Tuesday, August 01, 2006

Stratford Mill

John Constable, Stratford Mill, 1820

To the Tate’s Constable exhibition, where the six-footers have been hung with their full-size sketches. Looking at the sketch for Stratford Mill (1820), I was taken with the powerful shaft of light hitting the water in the middle of the painting – absent from the finished work, which is serene, harmonious, calm and maybe a little bit dull. In moving from sketch to exhibited painting, Constable took out the central figure of the fisherman with his eye-catching red scarf, whose prominence may, I suppose, have detracted from the landscape, and also found no room for a duck that skitters across the water in the original composition. The clouds are less rough and turbulent too, although they remain a dramatic counterpoint to the trees – and it was with reference to this painting that Constable made his comment that the sky in a painting is the ‘chief organ of sentiment.’ In fact the more you look at the clouds and trees in the finished painting, the more you realise they are both highly composed and expressive. The sketches may be freer and more direct, but the six-footers themselves were startling in their day.

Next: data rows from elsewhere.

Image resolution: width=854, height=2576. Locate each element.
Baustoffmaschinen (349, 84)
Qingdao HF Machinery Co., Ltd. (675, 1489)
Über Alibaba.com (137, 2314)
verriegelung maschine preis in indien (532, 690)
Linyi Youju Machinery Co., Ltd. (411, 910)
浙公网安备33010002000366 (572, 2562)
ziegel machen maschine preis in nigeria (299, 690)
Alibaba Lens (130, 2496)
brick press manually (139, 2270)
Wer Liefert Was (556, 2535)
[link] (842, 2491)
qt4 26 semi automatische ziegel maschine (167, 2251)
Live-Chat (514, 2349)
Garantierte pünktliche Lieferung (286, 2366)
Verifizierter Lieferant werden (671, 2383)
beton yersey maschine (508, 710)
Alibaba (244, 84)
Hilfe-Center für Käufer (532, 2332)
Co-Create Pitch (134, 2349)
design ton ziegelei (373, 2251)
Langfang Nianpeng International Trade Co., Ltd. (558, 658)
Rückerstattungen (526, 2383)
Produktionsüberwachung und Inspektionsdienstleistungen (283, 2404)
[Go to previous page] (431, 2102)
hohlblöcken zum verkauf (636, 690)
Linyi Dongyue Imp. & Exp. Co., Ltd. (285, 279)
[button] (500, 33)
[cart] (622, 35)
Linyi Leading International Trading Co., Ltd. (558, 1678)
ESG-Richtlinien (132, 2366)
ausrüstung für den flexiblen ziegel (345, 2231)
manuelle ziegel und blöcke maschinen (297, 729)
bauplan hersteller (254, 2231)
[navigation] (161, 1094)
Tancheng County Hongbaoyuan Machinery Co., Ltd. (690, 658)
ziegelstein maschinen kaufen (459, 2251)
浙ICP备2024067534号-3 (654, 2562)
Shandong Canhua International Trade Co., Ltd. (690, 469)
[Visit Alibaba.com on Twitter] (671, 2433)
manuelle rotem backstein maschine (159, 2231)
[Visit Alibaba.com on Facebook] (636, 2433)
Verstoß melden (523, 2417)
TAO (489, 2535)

As I write this peering at frustrating little jpegs on the screen, I’m reminded why I found a visit to the exhibition worthwhile even though the six-footers are so familiar. Revisiting them is like going back to reread nineteenth century literature – I tend to think of Constable’s succession of large-scale major works as resembling a sequence of books, perhaps the equivalent in painting of Thomas Hardy’s novels. The first two rooms of the exhibition are crowded, but it is possible to enjoy the six-footers in an atmosphere of relative calm, both as paintings in their own right and in pairs with their full-size sketches.